[Stored data]
"""

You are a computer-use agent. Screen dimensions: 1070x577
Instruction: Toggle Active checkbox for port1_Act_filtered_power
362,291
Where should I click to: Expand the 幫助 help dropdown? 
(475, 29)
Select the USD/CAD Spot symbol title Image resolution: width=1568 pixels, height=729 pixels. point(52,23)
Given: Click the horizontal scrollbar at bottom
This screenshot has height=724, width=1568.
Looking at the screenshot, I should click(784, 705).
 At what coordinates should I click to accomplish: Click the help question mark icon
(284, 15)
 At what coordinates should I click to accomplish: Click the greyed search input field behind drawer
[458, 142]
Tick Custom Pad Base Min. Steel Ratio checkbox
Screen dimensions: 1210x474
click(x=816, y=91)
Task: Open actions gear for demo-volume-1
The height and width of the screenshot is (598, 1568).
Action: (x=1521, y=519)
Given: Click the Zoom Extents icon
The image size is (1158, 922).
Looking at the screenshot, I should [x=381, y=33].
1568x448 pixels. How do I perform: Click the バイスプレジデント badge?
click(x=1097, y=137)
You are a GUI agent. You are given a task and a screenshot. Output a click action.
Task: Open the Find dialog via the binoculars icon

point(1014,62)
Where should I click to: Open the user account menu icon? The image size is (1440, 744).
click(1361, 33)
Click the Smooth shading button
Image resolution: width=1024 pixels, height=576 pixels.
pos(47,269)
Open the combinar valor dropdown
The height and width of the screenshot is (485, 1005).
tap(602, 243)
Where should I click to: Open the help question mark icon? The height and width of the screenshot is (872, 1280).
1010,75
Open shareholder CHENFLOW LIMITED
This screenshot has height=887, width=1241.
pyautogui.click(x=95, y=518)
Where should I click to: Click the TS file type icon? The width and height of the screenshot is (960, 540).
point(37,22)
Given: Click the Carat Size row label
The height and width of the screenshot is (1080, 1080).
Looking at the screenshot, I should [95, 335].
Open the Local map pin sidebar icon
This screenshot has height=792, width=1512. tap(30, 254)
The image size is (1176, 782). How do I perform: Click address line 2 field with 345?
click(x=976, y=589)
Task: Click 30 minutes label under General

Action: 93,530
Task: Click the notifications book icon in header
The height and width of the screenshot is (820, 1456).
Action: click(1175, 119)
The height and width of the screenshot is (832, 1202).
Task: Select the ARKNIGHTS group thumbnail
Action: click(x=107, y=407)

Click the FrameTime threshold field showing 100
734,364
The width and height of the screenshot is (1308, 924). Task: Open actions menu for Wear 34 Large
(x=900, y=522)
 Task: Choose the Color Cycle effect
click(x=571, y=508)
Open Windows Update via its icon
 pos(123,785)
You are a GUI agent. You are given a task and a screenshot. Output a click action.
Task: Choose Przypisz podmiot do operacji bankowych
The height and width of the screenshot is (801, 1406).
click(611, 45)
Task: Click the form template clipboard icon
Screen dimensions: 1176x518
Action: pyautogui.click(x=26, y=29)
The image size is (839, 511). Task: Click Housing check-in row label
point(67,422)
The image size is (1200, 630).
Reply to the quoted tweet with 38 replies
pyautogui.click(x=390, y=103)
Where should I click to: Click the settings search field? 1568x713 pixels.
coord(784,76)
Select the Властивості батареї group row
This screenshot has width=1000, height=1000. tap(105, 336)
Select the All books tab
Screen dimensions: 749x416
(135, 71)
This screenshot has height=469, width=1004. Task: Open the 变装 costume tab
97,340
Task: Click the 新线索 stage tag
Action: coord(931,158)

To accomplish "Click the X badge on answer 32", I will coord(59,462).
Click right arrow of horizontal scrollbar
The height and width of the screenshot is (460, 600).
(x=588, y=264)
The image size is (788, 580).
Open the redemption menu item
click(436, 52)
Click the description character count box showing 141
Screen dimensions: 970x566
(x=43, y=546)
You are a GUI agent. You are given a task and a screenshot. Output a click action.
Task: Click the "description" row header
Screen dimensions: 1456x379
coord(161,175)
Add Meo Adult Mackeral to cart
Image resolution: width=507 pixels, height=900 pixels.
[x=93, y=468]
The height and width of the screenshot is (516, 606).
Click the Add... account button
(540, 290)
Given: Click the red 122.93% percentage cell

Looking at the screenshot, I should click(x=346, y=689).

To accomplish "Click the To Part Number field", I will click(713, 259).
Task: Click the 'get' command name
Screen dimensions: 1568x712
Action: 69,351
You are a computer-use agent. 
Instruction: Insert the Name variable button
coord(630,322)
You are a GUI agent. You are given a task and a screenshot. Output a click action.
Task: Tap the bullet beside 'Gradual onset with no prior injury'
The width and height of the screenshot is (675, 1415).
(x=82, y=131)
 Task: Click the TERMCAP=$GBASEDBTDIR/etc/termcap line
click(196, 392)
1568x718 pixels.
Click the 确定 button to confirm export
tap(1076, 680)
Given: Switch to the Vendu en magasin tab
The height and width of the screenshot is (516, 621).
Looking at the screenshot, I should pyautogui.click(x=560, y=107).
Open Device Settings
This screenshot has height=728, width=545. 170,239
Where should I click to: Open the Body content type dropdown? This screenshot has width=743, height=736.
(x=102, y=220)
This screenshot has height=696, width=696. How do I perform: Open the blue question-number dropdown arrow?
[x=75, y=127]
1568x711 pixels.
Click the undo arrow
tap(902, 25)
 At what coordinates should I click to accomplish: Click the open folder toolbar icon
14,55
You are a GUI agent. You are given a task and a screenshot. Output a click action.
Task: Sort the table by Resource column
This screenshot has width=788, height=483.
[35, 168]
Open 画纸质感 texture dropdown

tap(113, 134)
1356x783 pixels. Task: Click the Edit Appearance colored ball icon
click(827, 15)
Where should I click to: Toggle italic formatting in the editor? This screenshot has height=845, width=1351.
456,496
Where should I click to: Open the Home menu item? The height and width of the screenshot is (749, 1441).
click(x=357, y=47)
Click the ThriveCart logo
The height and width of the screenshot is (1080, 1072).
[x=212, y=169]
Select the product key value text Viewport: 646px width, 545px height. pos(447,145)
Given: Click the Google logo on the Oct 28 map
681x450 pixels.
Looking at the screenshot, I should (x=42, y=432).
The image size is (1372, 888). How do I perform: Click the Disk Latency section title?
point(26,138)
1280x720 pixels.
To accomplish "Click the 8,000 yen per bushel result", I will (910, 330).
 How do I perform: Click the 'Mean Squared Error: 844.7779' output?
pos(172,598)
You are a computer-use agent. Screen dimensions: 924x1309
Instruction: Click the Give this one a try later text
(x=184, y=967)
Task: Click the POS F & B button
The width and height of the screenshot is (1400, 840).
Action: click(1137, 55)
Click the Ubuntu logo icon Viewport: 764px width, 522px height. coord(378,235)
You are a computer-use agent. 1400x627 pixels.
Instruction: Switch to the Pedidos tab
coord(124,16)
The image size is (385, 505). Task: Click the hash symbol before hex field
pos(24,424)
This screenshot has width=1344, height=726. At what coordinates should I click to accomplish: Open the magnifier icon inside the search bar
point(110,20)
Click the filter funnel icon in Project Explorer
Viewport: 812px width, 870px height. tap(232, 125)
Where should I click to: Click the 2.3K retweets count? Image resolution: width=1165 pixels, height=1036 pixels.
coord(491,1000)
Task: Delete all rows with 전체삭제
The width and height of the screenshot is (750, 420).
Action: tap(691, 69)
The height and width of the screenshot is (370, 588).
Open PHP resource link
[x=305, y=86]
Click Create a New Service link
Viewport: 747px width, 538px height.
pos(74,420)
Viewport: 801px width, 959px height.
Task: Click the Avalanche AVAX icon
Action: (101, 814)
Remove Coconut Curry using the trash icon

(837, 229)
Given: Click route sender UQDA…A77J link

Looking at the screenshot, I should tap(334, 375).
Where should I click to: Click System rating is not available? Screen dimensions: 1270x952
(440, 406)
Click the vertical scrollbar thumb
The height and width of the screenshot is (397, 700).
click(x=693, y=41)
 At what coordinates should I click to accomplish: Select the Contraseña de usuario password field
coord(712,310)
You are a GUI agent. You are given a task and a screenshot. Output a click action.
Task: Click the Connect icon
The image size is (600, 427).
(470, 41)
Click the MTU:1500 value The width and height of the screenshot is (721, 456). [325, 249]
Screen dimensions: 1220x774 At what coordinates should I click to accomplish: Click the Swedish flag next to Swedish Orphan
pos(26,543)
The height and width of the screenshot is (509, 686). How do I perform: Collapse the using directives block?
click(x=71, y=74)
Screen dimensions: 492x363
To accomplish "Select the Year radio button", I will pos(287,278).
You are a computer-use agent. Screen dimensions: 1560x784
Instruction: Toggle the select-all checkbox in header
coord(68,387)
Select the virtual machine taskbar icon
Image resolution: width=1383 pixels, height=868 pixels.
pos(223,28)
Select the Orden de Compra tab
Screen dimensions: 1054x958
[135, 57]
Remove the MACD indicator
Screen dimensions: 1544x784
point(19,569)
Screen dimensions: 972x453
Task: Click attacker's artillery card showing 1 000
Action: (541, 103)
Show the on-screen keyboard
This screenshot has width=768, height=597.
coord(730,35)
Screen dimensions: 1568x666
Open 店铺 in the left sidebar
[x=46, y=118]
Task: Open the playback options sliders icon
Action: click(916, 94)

"""

** ABOUT THIS TASK **
A single number is expected: how many lines in the records contain the string "value".

** TASK RESULT **
2